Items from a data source
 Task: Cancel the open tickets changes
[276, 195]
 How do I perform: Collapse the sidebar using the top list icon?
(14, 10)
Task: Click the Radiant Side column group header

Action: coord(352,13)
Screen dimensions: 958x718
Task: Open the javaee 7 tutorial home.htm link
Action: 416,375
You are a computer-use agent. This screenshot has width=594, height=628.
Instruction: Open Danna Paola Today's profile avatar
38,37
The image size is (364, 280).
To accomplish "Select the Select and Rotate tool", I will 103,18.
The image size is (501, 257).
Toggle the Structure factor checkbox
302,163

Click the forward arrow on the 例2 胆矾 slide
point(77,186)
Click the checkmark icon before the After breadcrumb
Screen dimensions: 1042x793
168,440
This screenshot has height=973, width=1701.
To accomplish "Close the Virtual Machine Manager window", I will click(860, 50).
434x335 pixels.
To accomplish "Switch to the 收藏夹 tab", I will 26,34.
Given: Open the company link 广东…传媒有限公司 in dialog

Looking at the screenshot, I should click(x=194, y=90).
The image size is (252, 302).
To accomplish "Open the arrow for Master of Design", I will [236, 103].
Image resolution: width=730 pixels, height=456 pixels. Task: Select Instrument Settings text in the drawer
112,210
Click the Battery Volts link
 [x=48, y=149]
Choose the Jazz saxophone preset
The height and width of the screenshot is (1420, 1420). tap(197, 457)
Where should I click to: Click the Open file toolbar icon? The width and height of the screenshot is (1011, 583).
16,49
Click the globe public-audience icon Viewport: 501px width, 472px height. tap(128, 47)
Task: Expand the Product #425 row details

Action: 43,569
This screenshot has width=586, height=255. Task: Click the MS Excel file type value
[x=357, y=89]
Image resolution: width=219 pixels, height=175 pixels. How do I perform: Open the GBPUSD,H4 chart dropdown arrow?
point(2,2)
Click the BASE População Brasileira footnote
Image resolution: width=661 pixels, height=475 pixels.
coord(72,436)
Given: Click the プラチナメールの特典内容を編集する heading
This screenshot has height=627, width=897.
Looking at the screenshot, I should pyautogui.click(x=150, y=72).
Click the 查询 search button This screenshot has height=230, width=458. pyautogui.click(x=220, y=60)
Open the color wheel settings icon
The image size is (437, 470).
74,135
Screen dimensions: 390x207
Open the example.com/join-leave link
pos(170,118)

_TASK BRIEF_
Looking at the records above, how many lines have the word "will" in them? State the number only.

_COMPLETED EXERCISE_
4